Morning in the slave camp began the same way it always did — with the bark of the guards and the sound of chains.

Slaves shuffled into the open yard, their eyes down, their shoulders bent under the invisible weight of years. Elias stood among them, hands bound in the same crude rope as everyone else, though the fibers barely bit into his wrists anymore.

But today… the air felt wrong.

The guards weren't herding them toward work. They were clearing the center of the yard.

A man — one of the older slaves, nameless to most — was dragged out by two disciples. His knees scraped along the dirt, leaving streaks of red in his wake. He wasn't resisting. He didn't even look confused. Just tired.

The lead disciple smirked, voice carrying over the yard.

"Some of you are getting too comfortable. Forgetting your place.
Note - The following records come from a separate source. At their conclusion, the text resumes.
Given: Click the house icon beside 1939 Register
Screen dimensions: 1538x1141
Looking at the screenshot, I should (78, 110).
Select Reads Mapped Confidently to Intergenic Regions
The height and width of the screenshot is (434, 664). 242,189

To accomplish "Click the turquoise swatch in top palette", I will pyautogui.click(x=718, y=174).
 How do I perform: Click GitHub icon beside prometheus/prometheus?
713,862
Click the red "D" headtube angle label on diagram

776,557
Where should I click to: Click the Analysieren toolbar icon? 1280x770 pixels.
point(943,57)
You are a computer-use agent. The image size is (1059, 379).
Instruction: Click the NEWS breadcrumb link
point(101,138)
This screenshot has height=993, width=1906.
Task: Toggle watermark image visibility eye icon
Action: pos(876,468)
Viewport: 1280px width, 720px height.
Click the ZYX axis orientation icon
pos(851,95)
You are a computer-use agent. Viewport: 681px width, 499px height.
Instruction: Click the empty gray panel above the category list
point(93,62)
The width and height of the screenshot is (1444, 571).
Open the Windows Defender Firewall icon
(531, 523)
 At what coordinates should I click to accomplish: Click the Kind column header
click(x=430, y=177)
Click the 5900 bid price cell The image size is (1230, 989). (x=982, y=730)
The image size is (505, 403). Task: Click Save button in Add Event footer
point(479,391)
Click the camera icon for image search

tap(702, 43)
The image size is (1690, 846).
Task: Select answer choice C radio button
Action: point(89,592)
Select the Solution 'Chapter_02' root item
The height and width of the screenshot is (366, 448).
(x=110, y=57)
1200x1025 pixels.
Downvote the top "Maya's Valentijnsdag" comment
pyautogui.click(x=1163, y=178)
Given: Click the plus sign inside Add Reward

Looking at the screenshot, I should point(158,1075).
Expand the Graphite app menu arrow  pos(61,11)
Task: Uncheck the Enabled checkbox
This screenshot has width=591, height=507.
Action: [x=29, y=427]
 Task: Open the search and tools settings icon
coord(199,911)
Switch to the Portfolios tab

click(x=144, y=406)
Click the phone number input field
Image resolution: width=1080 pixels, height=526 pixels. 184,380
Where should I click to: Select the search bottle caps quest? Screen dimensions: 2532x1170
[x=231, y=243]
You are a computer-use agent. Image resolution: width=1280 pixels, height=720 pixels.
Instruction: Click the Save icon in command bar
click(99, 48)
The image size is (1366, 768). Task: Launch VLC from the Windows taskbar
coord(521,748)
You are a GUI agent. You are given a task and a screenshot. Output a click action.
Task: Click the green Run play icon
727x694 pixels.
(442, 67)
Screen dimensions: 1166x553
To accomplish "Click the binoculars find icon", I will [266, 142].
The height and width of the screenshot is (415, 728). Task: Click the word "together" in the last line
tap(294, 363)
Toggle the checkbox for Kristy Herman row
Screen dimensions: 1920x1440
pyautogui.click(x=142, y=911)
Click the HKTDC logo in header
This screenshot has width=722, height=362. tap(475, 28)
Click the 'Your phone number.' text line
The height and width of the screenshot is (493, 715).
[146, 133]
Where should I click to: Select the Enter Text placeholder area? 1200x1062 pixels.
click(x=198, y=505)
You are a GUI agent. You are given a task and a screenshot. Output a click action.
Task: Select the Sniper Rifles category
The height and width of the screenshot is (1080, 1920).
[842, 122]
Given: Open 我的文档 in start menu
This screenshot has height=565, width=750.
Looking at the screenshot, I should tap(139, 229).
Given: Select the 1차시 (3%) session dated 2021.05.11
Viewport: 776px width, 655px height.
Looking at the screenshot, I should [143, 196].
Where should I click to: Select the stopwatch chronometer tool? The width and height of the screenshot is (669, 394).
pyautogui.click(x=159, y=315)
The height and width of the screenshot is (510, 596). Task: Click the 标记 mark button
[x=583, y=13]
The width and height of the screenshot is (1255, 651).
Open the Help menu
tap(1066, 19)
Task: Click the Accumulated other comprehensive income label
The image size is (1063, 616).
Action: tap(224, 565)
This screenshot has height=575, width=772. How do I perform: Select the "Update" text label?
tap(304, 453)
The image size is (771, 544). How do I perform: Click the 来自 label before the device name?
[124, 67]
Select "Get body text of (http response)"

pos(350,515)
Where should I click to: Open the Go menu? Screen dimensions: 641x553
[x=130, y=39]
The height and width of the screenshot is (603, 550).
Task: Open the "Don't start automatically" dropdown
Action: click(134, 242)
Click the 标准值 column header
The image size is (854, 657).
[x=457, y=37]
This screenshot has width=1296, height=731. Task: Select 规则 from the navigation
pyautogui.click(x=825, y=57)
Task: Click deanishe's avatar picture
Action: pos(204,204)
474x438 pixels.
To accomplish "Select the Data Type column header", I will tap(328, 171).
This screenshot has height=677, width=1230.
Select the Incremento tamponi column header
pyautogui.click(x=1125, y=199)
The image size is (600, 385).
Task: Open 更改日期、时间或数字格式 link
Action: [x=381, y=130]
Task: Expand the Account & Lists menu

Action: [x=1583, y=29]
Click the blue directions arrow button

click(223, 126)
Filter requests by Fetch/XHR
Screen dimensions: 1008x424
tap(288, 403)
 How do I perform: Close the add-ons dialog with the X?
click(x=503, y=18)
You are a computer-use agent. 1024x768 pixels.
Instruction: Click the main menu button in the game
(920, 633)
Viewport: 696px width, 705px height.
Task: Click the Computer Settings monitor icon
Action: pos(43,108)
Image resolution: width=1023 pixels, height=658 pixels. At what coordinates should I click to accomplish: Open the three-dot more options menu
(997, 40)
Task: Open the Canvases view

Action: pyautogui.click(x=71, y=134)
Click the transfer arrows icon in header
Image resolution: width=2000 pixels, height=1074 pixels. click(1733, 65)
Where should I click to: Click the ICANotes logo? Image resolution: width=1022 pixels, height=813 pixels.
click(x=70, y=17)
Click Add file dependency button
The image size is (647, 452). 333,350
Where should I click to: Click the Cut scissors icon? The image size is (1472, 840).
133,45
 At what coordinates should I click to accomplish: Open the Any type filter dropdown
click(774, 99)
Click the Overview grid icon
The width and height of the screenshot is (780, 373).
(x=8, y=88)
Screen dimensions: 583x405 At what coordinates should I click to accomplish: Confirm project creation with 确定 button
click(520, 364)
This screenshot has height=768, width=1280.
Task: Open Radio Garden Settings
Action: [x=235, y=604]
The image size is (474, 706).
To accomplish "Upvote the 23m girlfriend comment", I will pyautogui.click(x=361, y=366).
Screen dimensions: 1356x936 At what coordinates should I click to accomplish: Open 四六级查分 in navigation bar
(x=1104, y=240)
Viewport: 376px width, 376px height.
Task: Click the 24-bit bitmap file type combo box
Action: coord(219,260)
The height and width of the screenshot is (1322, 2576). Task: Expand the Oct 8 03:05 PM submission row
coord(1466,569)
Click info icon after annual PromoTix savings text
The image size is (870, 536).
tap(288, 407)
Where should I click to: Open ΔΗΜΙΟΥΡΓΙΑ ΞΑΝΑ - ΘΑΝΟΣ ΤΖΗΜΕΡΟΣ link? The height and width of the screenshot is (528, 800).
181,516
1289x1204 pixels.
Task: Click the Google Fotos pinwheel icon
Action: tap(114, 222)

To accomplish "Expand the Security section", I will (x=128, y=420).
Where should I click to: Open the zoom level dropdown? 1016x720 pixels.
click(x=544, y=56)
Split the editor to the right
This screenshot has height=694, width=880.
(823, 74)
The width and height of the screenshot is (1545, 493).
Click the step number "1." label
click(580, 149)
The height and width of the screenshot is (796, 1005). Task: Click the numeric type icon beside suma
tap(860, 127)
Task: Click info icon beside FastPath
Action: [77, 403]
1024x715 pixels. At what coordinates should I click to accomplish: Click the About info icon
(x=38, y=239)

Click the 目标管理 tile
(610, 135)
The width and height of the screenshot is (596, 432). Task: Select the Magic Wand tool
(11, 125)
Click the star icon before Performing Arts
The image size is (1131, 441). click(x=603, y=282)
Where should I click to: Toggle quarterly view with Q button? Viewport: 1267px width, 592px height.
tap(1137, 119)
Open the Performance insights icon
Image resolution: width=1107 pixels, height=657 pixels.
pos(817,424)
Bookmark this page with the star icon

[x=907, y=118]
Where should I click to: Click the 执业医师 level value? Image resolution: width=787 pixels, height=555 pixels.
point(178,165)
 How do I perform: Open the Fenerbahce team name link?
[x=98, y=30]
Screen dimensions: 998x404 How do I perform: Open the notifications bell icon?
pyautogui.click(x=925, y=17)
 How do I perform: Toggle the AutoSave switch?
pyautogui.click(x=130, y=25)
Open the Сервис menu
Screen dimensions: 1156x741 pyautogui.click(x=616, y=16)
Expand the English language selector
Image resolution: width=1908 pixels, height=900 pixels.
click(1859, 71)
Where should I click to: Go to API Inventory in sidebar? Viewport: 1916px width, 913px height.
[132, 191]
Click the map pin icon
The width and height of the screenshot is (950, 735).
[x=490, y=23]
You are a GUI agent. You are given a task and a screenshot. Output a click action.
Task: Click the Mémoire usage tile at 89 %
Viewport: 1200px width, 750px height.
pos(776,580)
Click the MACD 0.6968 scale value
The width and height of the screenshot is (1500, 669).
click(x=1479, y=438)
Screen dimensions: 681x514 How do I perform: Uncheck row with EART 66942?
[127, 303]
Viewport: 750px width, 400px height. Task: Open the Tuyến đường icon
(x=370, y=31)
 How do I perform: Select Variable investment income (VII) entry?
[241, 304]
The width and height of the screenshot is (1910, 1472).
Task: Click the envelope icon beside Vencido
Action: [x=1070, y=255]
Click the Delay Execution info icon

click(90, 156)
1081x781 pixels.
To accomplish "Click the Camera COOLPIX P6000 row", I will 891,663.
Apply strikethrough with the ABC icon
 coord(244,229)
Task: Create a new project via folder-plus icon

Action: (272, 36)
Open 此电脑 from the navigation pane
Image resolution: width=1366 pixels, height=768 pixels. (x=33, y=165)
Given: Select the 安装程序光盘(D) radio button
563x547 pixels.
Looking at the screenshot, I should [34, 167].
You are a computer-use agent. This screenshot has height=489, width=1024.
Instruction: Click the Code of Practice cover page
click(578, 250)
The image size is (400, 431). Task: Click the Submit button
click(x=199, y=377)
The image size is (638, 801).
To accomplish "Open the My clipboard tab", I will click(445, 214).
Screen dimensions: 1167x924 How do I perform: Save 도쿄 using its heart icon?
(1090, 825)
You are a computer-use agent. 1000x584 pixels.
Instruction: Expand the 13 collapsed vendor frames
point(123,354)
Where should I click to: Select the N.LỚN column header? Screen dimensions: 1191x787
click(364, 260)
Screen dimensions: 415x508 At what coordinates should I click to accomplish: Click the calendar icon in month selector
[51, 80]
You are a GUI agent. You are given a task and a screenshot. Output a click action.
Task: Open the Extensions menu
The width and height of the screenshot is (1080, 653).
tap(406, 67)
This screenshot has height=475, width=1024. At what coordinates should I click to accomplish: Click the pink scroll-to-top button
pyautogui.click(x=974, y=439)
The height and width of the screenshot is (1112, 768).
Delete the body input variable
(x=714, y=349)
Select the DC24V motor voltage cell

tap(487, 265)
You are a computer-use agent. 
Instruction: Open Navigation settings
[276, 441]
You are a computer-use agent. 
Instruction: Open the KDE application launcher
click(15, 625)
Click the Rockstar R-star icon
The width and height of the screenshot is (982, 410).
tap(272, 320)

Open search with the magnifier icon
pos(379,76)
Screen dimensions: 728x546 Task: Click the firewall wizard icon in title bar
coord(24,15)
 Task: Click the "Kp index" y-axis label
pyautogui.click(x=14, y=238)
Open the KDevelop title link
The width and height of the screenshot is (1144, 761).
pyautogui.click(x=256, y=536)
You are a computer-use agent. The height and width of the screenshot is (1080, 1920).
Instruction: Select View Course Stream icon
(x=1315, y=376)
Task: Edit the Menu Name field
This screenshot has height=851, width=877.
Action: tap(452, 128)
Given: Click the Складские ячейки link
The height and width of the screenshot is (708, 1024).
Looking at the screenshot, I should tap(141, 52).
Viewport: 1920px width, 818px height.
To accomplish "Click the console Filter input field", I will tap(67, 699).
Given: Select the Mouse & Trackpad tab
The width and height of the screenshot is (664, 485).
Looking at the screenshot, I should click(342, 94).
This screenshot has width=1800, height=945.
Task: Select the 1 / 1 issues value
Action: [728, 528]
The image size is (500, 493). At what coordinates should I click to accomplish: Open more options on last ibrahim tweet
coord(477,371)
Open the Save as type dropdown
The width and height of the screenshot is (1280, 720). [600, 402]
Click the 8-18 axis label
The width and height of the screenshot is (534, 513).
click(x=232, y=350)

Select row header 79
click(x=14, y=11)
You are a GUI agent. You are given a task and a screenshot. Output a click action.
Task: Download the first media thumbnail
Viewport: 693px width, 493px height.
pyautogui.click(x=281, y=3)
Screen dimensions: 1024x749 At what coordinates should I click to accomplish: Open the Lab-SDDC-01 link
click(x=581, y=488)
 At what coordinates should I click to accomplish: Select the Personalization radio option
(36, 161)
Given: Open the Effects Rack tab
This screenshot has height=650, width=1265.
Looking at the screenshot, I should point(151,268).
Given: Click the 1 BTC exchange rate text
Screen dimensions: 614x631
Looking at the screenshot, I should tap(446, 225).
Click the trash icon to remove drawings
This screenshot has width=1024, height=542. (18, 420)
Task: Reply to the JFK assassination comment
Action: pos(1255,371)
Today, you remember."

First POV

I didn't know his name.

I'd seen him before — quiet, thin, with a limp in his left leg — but we'd never spoken.

And I knew he hadn't done anything.

He wasn't the type to talk back. Wasn't the type to steal food. Wasn't the type to even look at the guards wrong.

They didn't care.

The first strike landed with a wet crack.

He fell forward into the dirt. The second blow made him cough blood.

Third POV

The disciples used rods of polished iron — heavy, flexible enough to sting, but hard enough to break bone if swung right.

The man didn't cry out. Not at first. But by the third blow, the sound tore from him in a raw, ragged scream that silenced even the usual mutters among the slaves.

First POV

I could feel my heartbeat in my teeth.

They didn't care about discipline. This wasn't punishment. This was theatre. A message. We own you. Your lives are ours to break.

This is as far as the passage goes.